Welcome to the 2022 NBA Season. We’re 10 years removed from the lockout that claimed the 2011-2012 season and the landscape sure looks different. It should be an exciting season in the East/Central Division, which of course, is comprised of:
Chicago
Detroit
Miami
Orlando
Washington
What’s that, you say? Where’s Milwaukee, Indiana and Cleveland? Why, they fell victim to contraction. But so did Atlanta and Charlotte. Yet the Eastern Conference wasn’t the only conference affected by the Stalemate of 2011. The West was forever changed too, with theĀ disappearance of Memphis, New Orleans, Minnesota and Sacramento.
Bulls fans will notice a lot of Midwestern teams in that mix for good reason.
For all the talk we hear from Commissioner David Stern about a brand that’s becoming global, the NBA is killing its small markets here at home with silly ping pong ball draft luck and revenue that isn’t spread to small markets that need it most.
Drive through the Heartland and you’ll see nice towns like this all along the way. Minneapolis. Milwaukee. Indianapolis. Cleveland. The big name free agents aren’t coming there and they’re not going to go there. Their stadiums are not in the best condition, yet owners want financing to come from a taxpayer population that’s hurting economically as it is. But if Jay-Z and a Russian billionaire want a stadium built in Brooklyn, it gets done in a couple years.
I don’t always understand the words coming out of ESPN’s Jalen Rose, but he made an astute point recently in saying that, in other leagues such as the NFL and MLB, you are traditionally compensated for bad seasons with the opportunity to draft the very best players coming out of college (or high school). There is no such opportunity in the NBA. If you have the worst record in the league, you have a better chance of drafting the best player, but not guaranteed. When your team is based in New York and it doesn’t work out, that’s not the end of the world. When your team is Indiana, that’s devastating.

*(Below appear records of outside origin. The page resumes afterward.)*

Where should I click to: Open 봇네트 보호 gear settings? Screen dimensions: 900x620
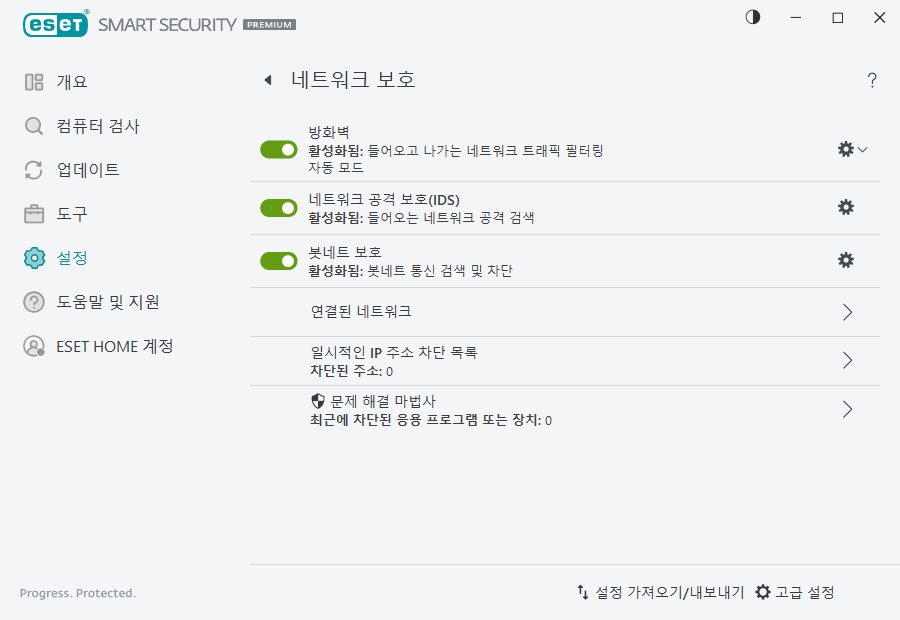845,260
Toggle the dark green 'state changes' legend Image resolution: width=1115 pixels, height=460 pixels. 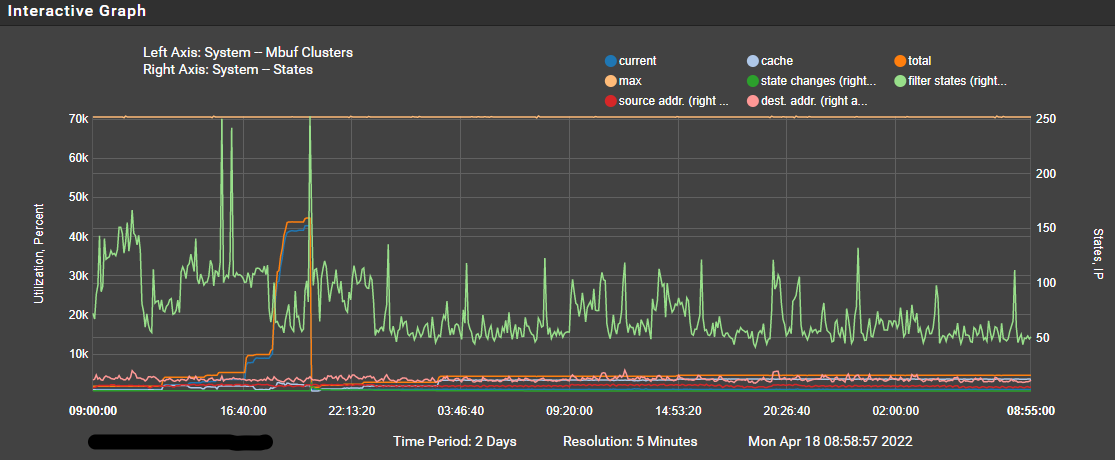click(752, 81)
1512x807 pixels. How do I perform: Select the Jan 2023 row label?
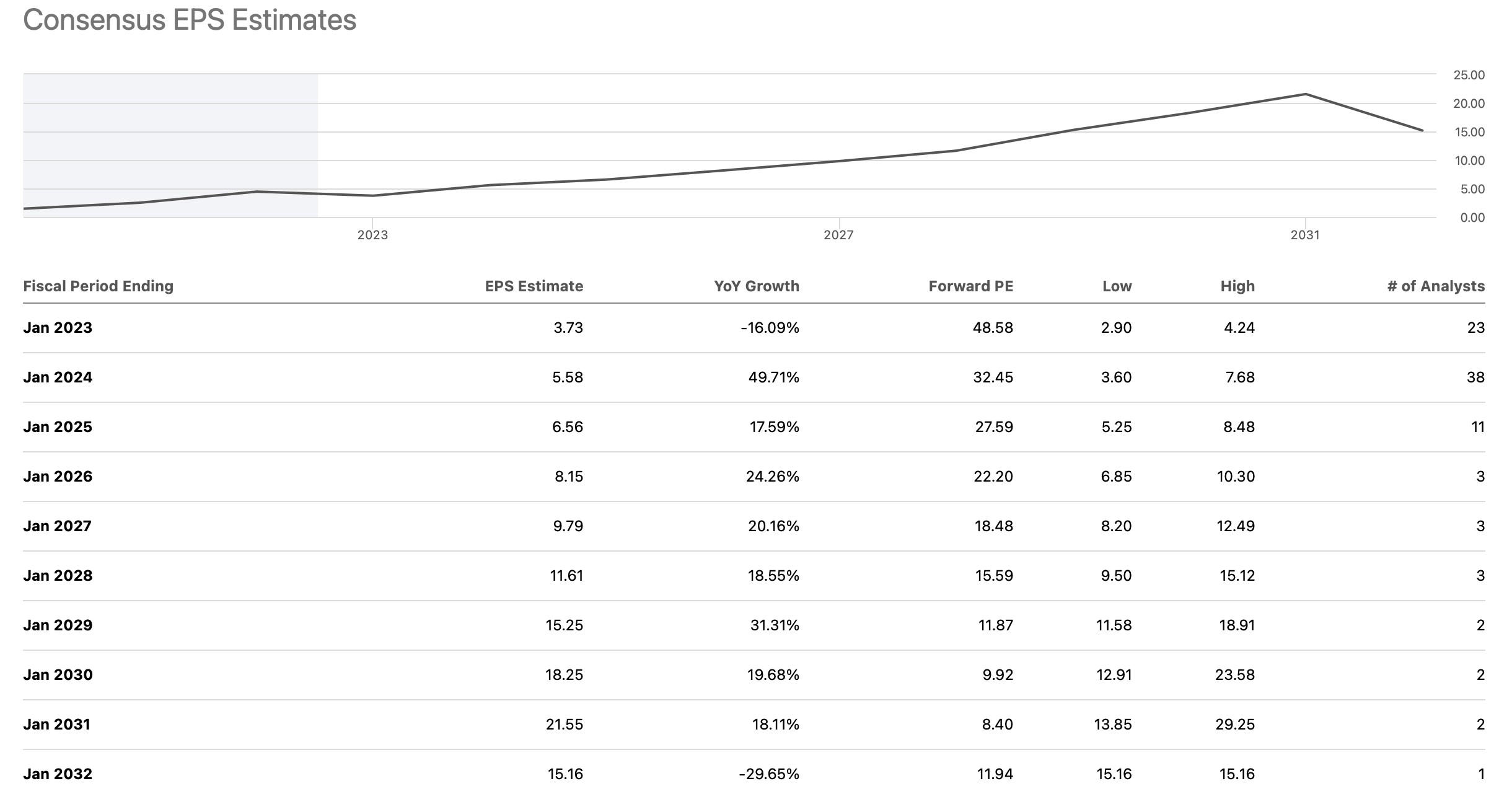58,328
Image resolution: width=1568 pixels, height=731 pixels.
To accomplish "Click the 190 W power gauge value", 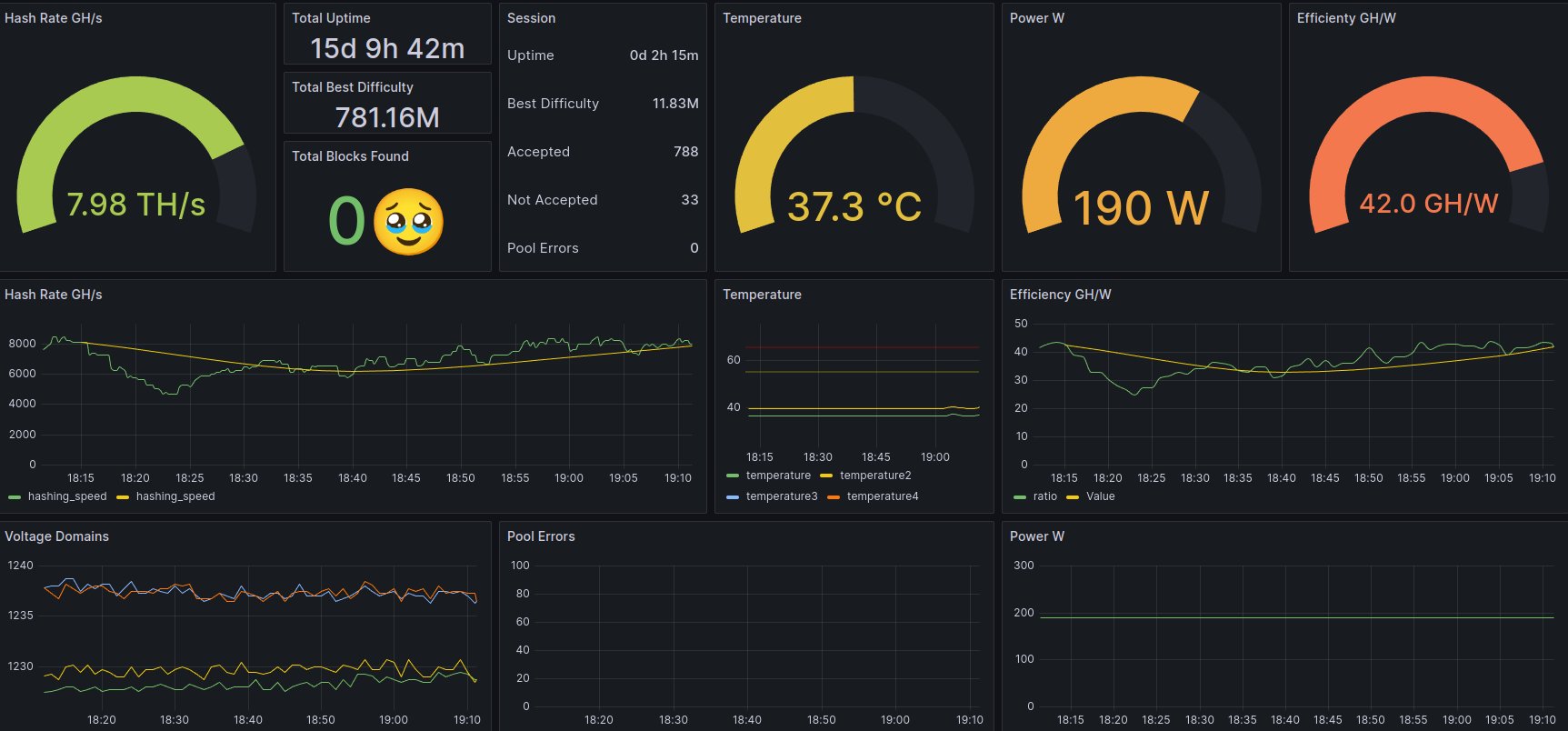I will tap(1141, 208).
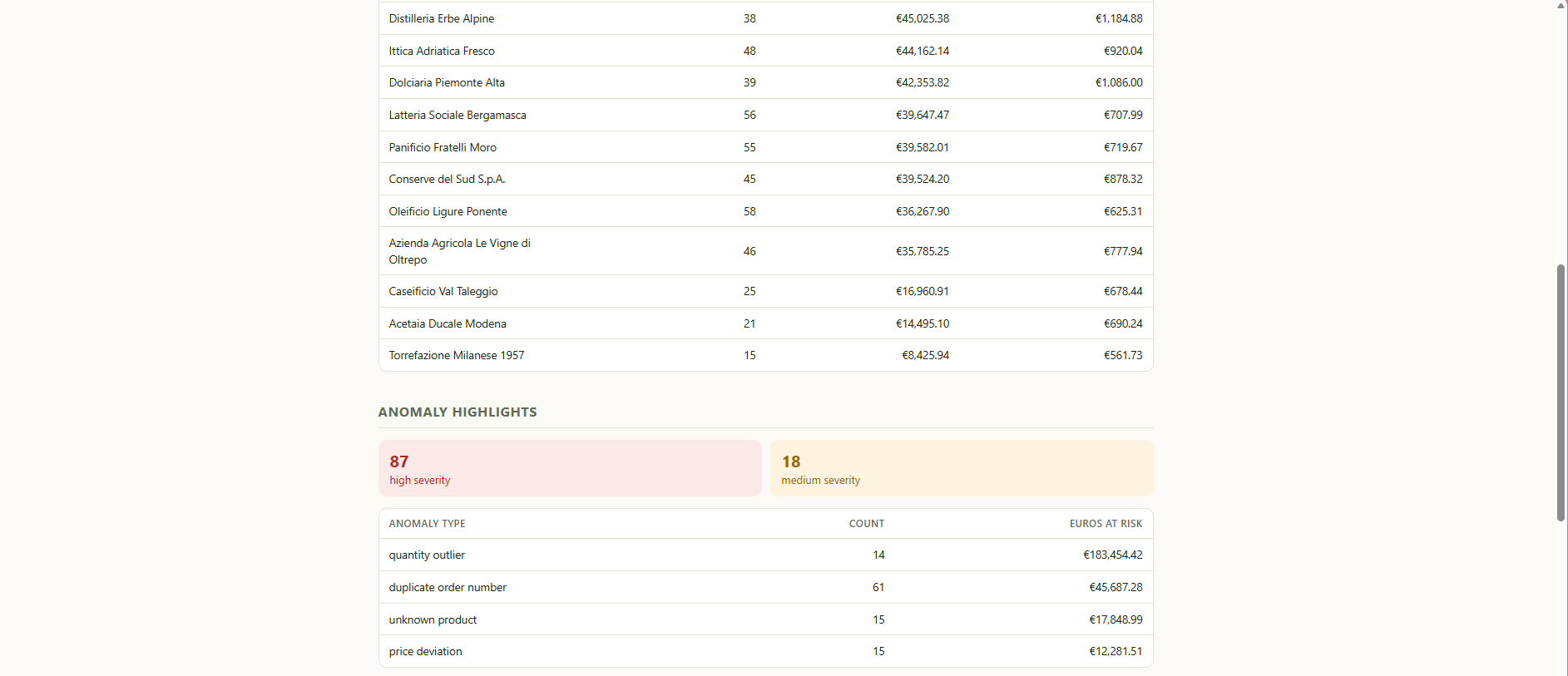Click the 18 medium severity card
The image size is (1568, 676).
pos(962,468)
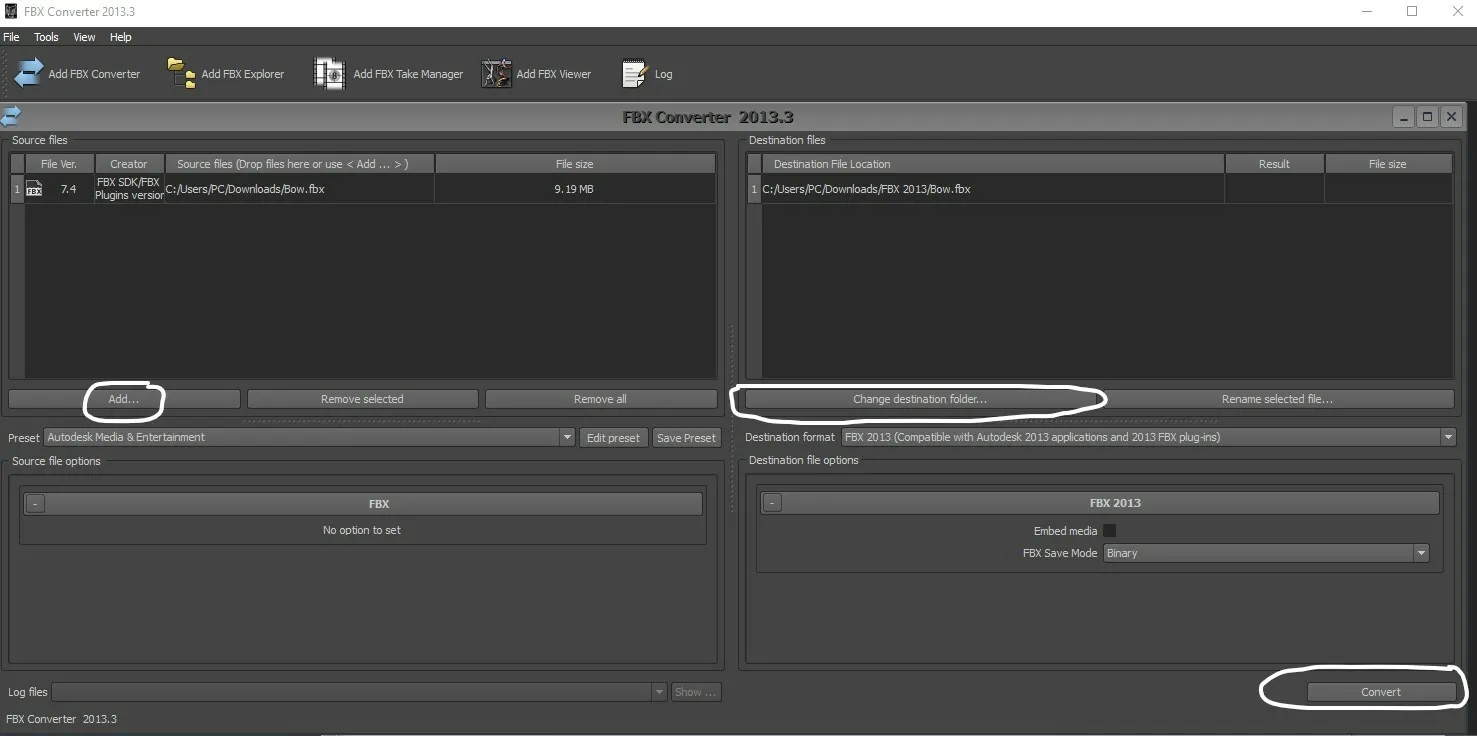Click the converter arrows icon beside panel title
This screenshot has height=736, width=1477.
(x=12, y=116)
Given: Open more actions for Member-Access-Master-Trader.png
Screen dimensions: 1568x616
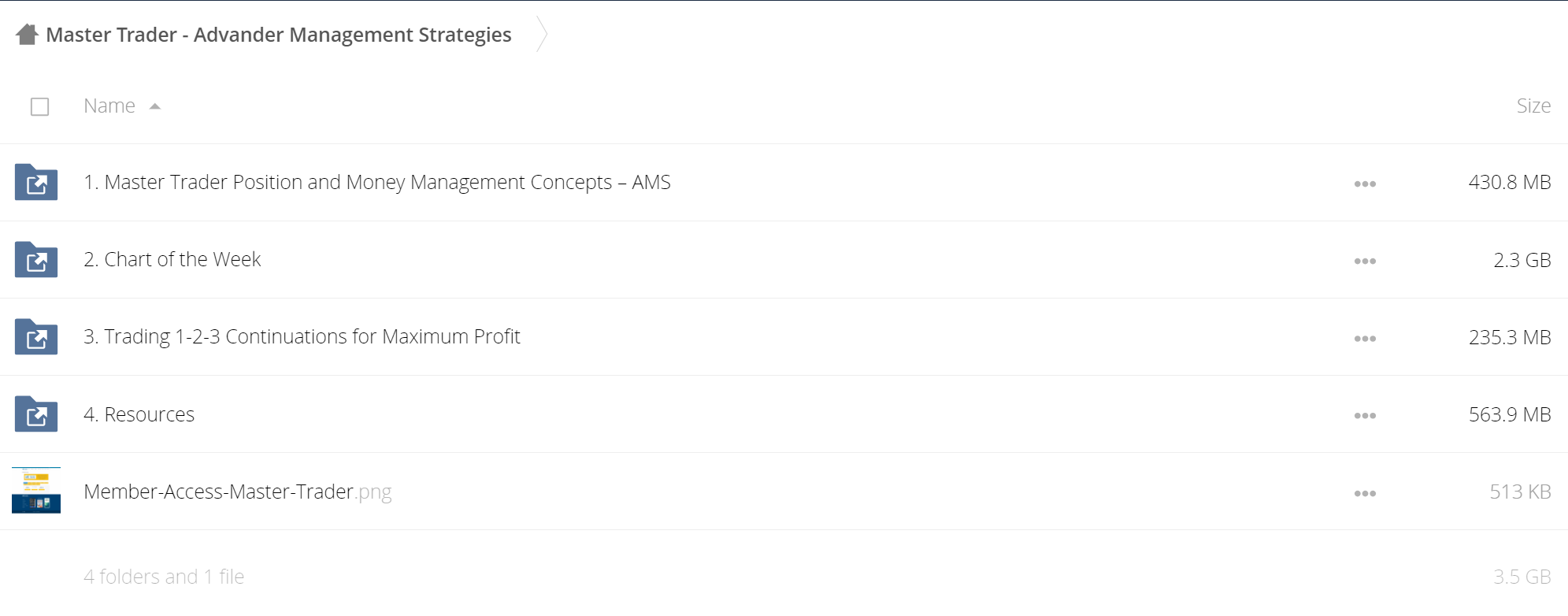Looking at the screenshot, I should coord(1365,493).
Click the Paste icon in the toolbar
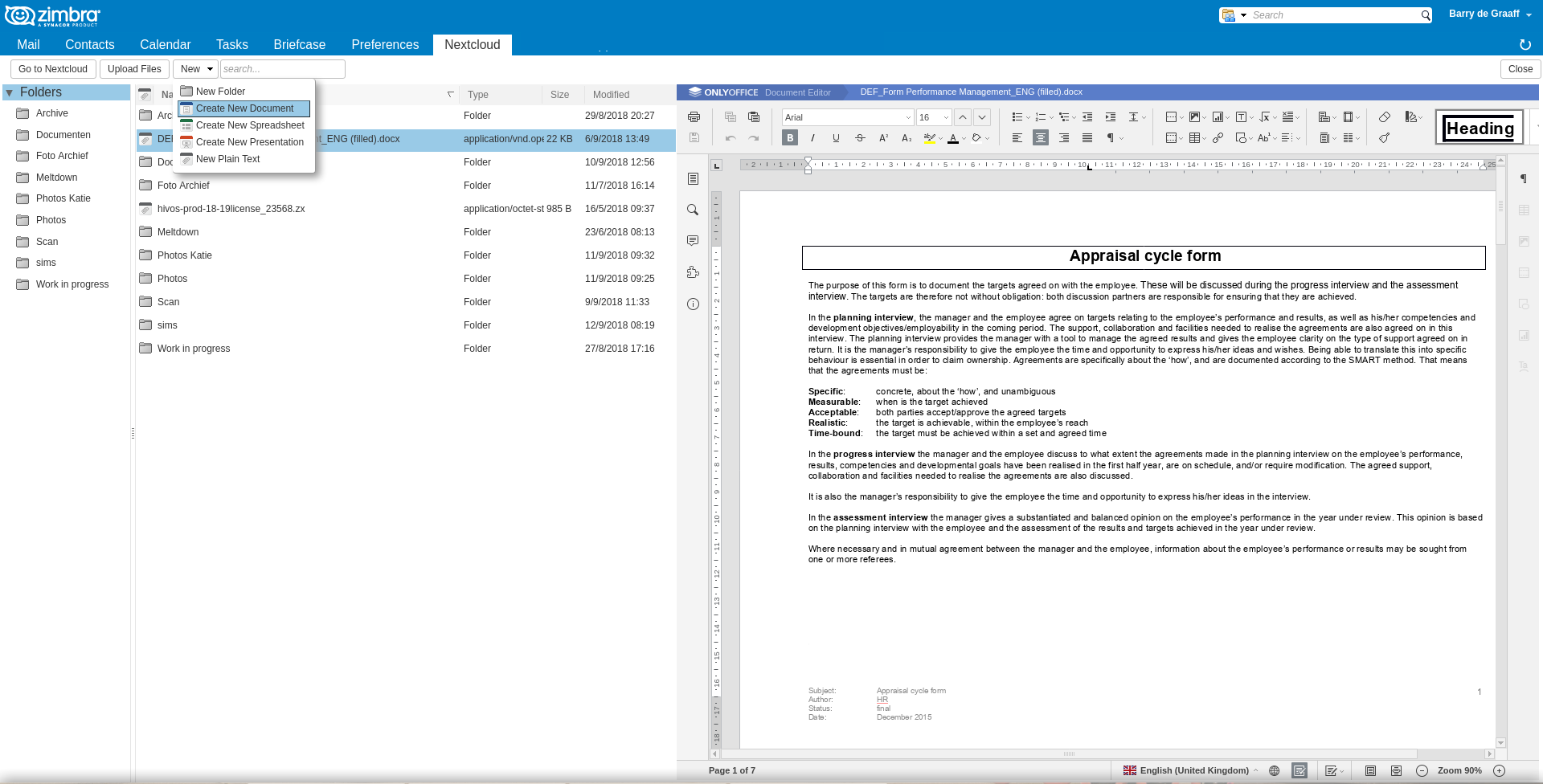The height and width of the screenshot is (784, 1543). coord(753,117)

Once in a while, the dumb luck works out. You’re San Antonio and your ping pong ball comes up in a year where Tim Duncan is available. You’re Cleveland and you get to draft LeBron James. And what happened even then? Tim Duncan came thisclose to leaving San Antonio for Orlando and well, we all know where LeBron went (sorry, don’t mean to reopen old wounds, Clevelanders).
Here’s the thing – the above scenario happens once in a decade at best. Big market teams have an opportunity to replenish their roster with free agents EVERY YEAR. Therefore, the NBA becomes a league that’s wonderful if you live in Los Angeles, Chicago, New York, Miami, Dallas, Houston and Philadelphia. If you’re bad this year, you can get better next year or soon enough, regardless of which way the ping pong balls bounce.
Besides drafting changes, there’s the revenue sharing issue that should’ve been discussed so long ago, it’s amazing we’ve waited to do it now. Think about this: According to league sources, 8 teams in the league made $150 million in profit combined. The other 22 teams lost a combined $450 million. The argument I’ve heard here against revenue sharing is that it rewards underperforming teams and punishes overachieving teams. I don’t see it as a reward as much as leveling an unbalanced field. And let’s look at the NBA from a season ticket holder perspective – obviously if you’re a team, you’d like to have long-term commitments from fans than single game sales. But how in the world can you ask economically challenged markets to make this commitment when owners are trying to get those same budget-strapped fans to finance the new home for a perpetually mediocre team or when fans can watch a game from their big screen/laptop/smartphone instead?
For a long time, the poster child of consistent small market success in the NBA was Utah. Each year in a bygone era, Stockton and Malone would keep the Jazz competitive and even get them to the Finals a few times. Later, the heirs apparent to that duo were Deron Williams and Carlos Boozer. Neither are in Utah and longtime Coach Jerry Sloan finally stepped down. Maybe it was time and he was tired. Or maybe he realized that without big changes, it will be much harder for any small market to be a consistent contender in the NBA.
How do we fix it and keep a more level playing field so the brand of NBA basketball survives in the Midwest? Besides ditching a ping pong ball draft and implementing greater revenue sharing, I think Bill Simmons has some pretty great ideas on how to fix the NBA and he foresaw all this happening last year.
I know some of us who are fortunate enough to live in big cities may not care. But if we care about not only the brand of the NBA going forward but the continued economic viability of major American sports in general, we can’t have leagues where the Haves are defined by the number of skyscrapers and the Have Nots by the number of cornfields.